** About this exercise **
Edit the passage on location-aware devices: copy it out starting at "While recent years" and ending at "remotely monitored vehicles.", putting "driverless" wherever "self-driving" appears.

** Passage shown **
::::
Location-aware devices are devices capable of determining their physical location, actively or passively, in relation to a known reference or references. They play a vital role within the areas of connected and autonomous vehicles (CAV) and 5G communication networks, as next-generation Internet of Things (IoT) devices are expected to have reliable, high-accuracy location detection capabilities. For example, the transition to autonomous vehicles will be underpinned in part by so-called "Vehicle-to-Vehicle" (V2C) communication, in which vehicles are able to wirelessly exchange information about their surroundings - their location, speed, etc. - with each other. The importance of location information in handheld and wearable IoT devices is well established and was recently reinforced by the importance of contact tracing apps as part of the national response to the COVID-19 pandemic.

While recent years have made strong advancements, there are still considerable challenges in the reliable performance of location-aware technology that must be overcome to enable successful deployment in complex and safety-critical real-world environments, particularly when devices are travelling at high speeds. This research project aims to perform research and development regarding agile artificial intelligence (AI) and machine learning (ML) algorithms for addressing issues such as mutual sensor interference and location awareness accuracy, particularly as it pertains to the reliability of self-driving and remotely monitored vehicles.
::::
** Extracted records **
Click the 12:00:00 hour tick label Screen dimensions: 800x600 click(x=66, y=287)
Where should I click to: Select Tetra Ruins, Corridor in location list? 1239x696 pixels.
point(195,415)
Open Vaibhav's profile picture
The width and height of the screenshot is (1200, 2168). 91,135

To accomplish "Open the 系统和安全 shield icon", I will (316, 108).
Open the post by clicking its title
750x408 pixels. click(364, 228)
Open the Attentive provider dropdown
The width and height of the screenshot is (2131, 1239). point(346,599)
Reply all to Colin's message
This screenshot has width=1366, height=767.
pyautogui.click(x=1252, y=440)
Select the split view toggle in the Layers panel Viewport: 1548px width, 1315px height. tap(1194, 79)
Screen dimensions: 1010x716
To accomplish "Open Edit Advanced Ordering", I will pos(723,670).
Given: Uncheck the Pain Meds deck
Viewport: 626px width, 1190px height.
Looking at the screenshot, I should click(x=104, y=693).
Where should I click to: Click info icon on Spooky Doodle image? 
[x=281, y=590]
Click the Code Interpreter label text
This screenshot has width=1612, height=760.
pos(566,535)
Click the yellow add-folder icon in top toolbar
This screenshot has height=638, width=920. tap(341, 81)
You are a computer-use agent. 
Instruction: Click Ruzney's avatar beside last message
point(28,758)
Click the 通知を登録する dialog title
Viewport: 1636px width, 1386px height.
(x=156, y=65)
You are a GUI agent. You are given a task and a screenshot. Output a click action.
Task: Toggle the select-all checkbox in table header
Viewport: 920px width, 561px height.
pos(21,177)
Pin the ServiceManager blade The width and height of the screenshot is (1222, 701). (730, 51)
::::
** Answer to this task **
While recent years have made strong advancements, there are still considerable challenges in the reliable performance of location-aware technology that must be overcome to enable successful deployment in complex and safety-critical real-world environments, particularly when devices are travelling at high speeds. This research project aims to perform research and development regarding agile artificial intelligence (AI) and machine learning (ML) algorithms for addressing issues such as mutual sensor interference and location awareness accuracy, particularly as it pertains to the reliability of driverless and remotely monitored vehicles.